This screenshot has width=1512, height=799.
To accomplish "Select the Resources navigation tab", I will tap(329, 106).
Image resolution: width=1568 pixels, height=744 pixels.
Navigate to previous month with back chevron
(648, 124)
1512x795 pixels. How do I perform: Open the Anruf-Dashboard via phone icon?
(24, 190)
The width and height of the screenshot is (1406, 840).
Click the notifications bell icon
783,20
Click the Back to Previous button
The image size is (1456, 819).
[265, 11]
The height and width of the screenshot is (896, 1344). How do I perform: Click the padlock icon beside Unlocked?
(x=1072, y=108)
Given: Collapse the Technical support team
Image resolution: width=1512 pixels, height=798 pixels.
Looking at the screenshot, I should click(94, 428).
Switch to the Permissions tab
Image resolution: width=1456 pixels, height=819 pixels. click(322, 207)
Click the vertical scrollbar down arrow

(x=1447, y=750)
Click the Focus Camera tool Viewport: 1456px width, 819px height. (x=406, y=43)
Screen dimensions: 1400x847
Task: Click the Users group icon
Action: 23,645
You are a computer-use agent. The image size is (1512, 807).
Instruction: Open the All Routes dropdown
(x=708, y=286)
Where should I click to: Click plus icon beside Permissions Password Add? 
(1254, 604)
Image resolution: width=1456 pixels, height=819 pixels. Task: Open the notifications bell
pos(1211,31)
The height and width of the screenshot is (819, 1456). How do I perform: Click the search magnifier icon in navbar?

(Exercise details): In the listing above, find the line with "The image size is (1456, 819)." and set down that line and all after it exactly, through the final line.

(Task answer):
The image size is (1456, 819).
[265, 11]
The height and width of the screenshot is (896, 1344). How do I perform: Click the padlock icon beside Unlocked?
(x=1072, y=108)
Given: Collapse the Technical support team
Image resolution: width=1512 pixels, height=798 pixels.
Looking at the screenshot, I should click(94, 428).
Switch to the Permissions tab
Image resolution: width=1456 pixels, height=819 pixels. click(322, 207)
Click the vertical scrollbar down arrow

(x=1447, y=750)
Click the Focus Camera tool Viewport: 1456px width, 819px height. (x=406, y=43)
Screen dimensions: 1400x847
Task: Click the Users group icon
Action: 23,645
You are a computer-use agent. The image size is (1512, 807).
Instruction: Open the All Routes dropdown
(x=708, y=286)
Where should I click to: Click plus icon beside Permissions Password Add? 
(1254, 604)
Image resolution: width=1456 pixels, height=819 pixels. Task: Open the notifications bell
pos(1211,31)
The height and width of the screenshot is (819, 1456). How do I perform: Click the search magnifier icon in navbar?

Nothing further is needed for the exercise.